Here are some names for you: Svatore; Kreminna; Soledar. That’s where some of the most intense fighting is going on right now in Ukraine. All are towns in the Luhansk region near Bakmhut, the front-line town held by Ukraine where the heaviest fighting is. We’ll get to some of the rest of the fighting that’s taking place in Ukraine in a moment, especially the battles that have followed Ukraine’s victory in November which took the port city of Kherson in the south. But for right now, Russian forces are concentrating their heaviest, most brutal efforts around Bakhmut, south and east of the cities of Lyman and Izyum, which Ukraine took back from Russian forces in its September offensive in the northeastern Kharkiv region.

Why certain cities, or rivers, or even hilltops become strategic centers of military effort and end up as famous battles is one of the great mysteries of wars. In our own military history, the names of important battles roll easily off the tongue: Gettysburg; Hamburger Hill; the battle for Hue; the siege of Bastogne; the landing at Anzio; crossing the Rhine at Remagen; operation Anaconda in Afghanistan.

The reason some of the battles were strategically important is easy to understand. The landing at Anzio set up the assault that ended up with Allied forces taking Rome and led to the eventual defeat of the German army in Italy in April of 1945. The Union army defeated Confederate forces at Gettysburg in their only major offensive north of the Mason-Dixon line. Holding Bastogne was essential to victory in the Battle of the Bulge in the Ardennes forest in Belgium near the end of World War II.

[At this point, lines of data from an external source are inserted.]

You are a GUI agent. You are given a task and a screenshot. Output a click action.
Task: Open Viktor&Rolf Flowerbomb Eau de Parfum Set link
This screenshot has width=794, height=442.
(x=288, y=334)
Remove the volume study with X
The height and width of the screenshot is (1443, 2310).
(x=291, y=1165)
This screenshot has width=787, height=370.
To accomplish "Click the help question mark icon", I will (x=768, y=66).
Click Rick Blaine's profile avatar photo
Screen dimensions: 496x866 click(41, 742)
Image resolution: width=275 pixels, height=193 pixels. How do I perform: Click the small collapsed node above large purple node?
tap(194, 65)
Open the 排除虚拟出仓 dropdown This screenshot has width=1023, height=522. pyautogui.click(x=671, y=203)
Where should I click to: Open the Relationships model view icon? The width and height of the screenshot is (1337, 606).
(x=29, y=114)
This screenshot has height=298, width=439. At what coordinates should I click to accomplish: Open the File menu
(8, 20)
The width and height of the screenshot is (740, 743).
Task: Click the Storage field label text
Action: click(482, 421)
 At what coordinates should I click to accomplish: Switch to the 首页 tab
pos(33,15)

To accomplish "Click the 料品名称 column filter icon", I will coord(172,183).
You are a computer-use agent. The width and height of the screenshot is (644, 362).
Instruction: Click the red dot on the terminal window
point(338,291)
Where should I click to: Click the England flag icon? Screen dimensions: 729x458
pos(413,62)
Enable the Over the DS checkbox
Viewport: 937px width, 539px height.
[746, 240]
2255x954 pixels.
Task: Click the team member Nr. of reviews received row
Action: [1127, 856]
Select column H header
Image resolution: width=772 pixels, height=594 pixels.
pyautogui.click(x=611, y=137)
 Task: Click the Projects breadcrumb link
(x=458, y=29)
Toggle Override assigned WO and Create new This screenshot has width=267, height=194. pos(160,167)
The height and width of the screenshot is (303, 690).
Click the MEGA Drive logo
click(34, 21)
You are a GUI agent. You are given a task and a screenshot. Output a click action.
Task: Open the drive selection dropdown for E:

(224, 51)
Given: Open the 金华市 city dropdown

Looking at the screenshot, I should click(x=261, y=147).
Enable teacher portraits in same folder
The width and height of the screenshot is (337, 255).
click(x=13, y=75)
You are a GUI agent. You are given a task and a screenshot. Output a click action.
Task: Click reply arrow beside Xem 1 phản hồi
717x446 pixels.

Other battles made practically no strategic sense at all. The battle in Vietnam for Hamburger Hill lasted 10 days and cost 72 American lives, with 372 wounded. The hill was abandoned by the 101st Airborne Division days after it was taken from the North Vietnamese army. Like so much combat in Vietnam, the battle seemed pointless to begin with, pointless when it was over, and Hamburger Hill came to symbolize the futility of the entire war.

The Russian effort to take Bakhmut makes little strategic sense unless it’s looked at in the context of Russia’s entire war effort. The war in Ukraine is effectively a two-front war at this point: the combat front lines stretching from the Russian border east of Kharkiv to the Black Sea near Kherson in the south; and what might be called the rear lines in major population centers in the country’s central, southern, and western areas.

Much of the reporting nearly a year after Russia’s invasion of Ukraine explains what’s going on in terms of Vladimir Putin’s pique. His army lost a huge swath of territory in Eastern Ukraine, thousands of square miles, so he got very, very mad and sent hundreds of guided cruise missiles and drones into Ukraine’s population centers like Kyiv, Kharkiv, Lviv, and Odessa, taking out apartment buildings, churches, museums, shopping areas, schools, and other civilian targets. He ordered an equal number of missiles and drones to target Ukraine’s energy infrastructure in an attempt to deny most of the country’s population electricity, heat and water over the winter.

Putin’s major problem after nearly 11 months of war is that he cannot just order his army to win its battles on the front lines in Ukraine’s east and south and take more territory. He set out last February wanting to take over the entire country. That was what the offensive against Kyiv was about. His generals and intelligence agencies told him that he could quickly take Ukraine’s capital and force the collapse of the government. President Zelensky would flee, Putin could install a puppet government, and Ukraine would be his.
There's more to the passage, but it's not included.